Rival factions agree to form a new unity government.
Libyan authorities have announced increased security measures in the second-largest city, Benghazi, and the arrest of two suspects in connection with the killing of a militia leader wanted by the International Criminal Court.
Mahmoud al-Werfalli, a member of forces loyal to eastern renegade commander Khalifa Haftar, was shot dead on Wednesday along with his cousin in the city, cradle of the country’s 2011 revolution.
Security is precarious in Benghazi, eastern Libya, with frequent tit-for-tat violence and executions.
It was plunged into chaos after a NATO-backed uprising in 2011 and toppled and killed longtime strongman Muammar Gaddafi.
For years, the country was split and controlled by two competing administrations: An internationally-recognised government in the western city of Tripoli and a rival administration in the east allied with Haftar.
Fighting only came to a halt last year and a formal ceasefire in October was followed by the establishment of a unity government led by interim Prime Minister Abdul Hamid Dbeibah.
The ICC issued a first warrant for al-Werfalli’s arrest in August 2017, accusing him of having ordered or personally carried out seven separate rounds of executions of 33 people in 2016 and 2017.
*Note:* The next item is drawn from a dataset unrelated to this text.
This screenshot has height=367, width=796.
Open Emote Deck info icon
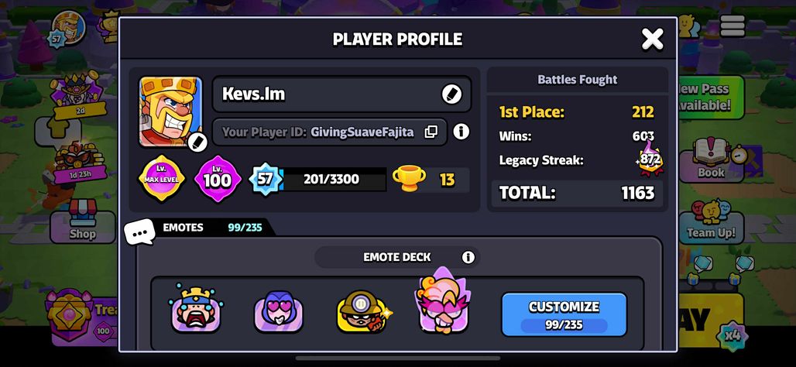[468, 257]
In July 2018, the ICC issued a second arrest warrant for al-Werfalli for his “alleged responsibility for murder as a war crime”.
Colonel Ali Madi, the head of Benghazi’s military prosecution linked to Haftar, identified the suspects in al-Werfalli’s killing as Mohamad Abdeljalil Saad and Hanine al-Abdaly.
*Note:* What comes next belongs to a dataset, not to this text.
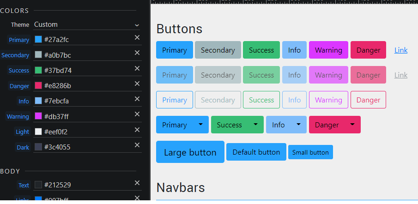
Task: Click the outlined Danger button
Action: (x=368, y=100)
The latter is the daughter of lawyer and rights activist Hanan al-Barassi, who was gunned down in broad daylight last November in Benghazi.
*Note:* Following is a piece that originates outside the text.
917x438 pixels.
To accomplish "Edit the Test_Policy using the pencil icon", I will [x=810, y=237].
Military authorities in Benghazi said al-Abdaly was arrested while “threatening a fellow citizen with a handgun”, according to video footage of the alleged incident.
Possession of the handgun in itself is considered a crime, they said.
Meanwhile, the head of security in Benghazi, General Abdelbasit Bougheress, told reporters on Saturday that on “instructions” from Haftar, all shops must install surveillance cameras before Tuesday.
Cars with tinted windows will be banned in the city, as well as vehicles without licence plates, he added, among other measures.
Earlier this month, the bodies of 11 people bearing gunshots wounds were found at the southern entrance of the city, a security source said, suggesting they had been “executed”.
In October 2017, the bodies of 36 suspected fighters, including 19 foreigners, were found in a vacant lot in the city bearing signs of torture.
A year earlier, the bodies of 10 young Libyans were found in a rubbish dump in Benghazi.